**Problem details:** Omit every picture, then give all the entries again exactly.

Collected data:
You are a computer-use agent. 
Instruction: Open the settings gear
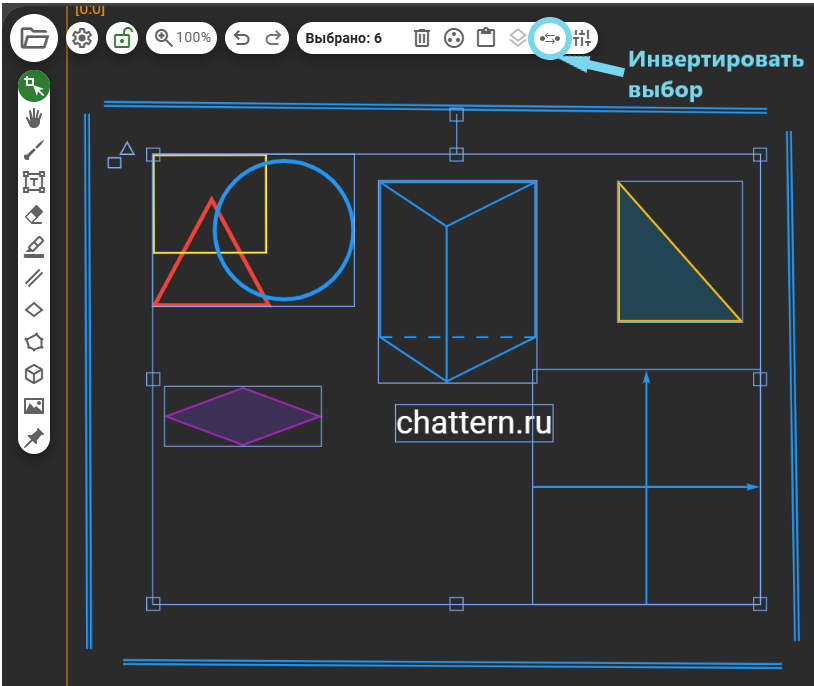pyautogui.click(x=83, y=39)
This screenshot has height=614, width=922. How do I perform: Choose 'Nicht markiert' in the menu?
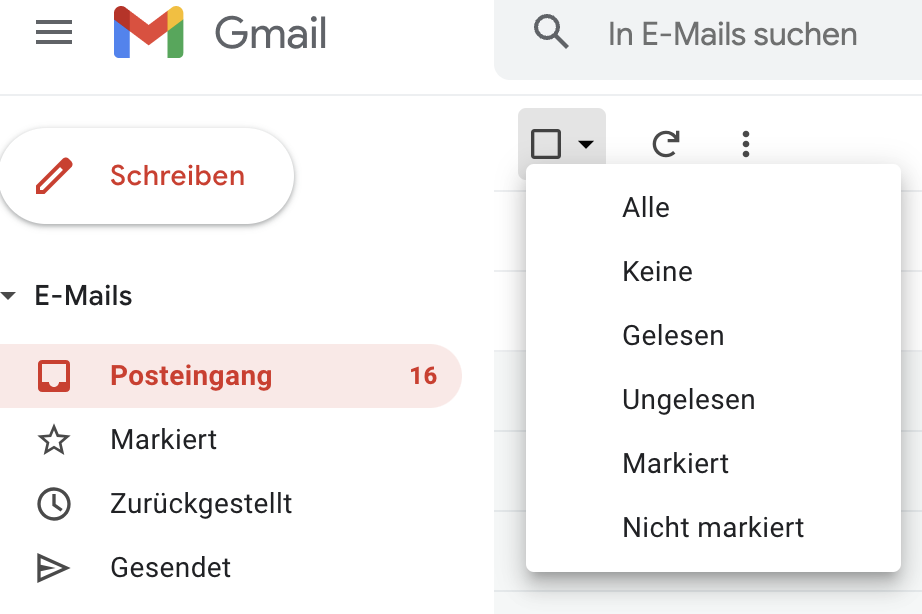pyautogui.click(x=713, y=527)
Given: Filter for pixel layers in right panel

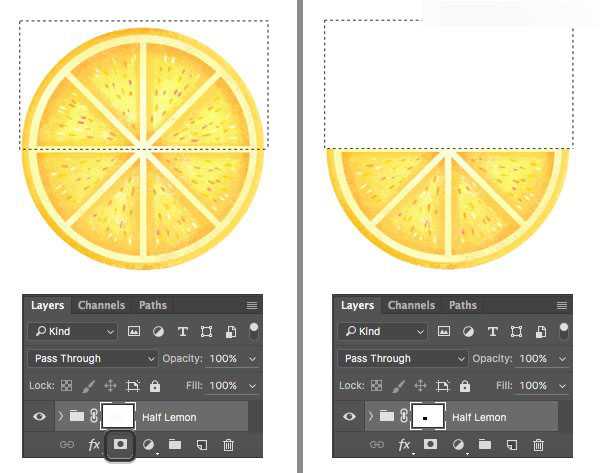Looking at the screenshot, I should [x=444, y=331].
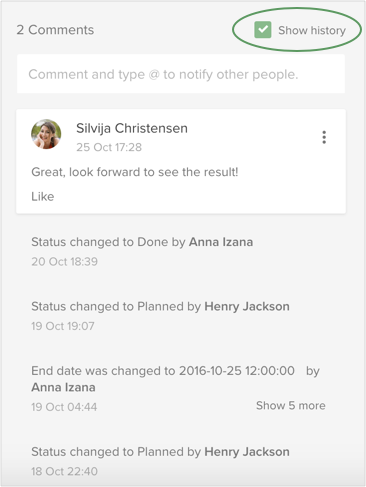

**Answer to this problem:**
You are a computer-use agent. 
Instruction: Open the settings gear
pyautogui.click(x=83, y=39)
This screenshot has height=614, width=922. How do I perform: Choose 'Nicht markiert' in the menu?
pyautogui.click(x=713, y=527)
Given: Filter for pixel layers in right panel

Looking at the screenshot, I should [x=444, y=331].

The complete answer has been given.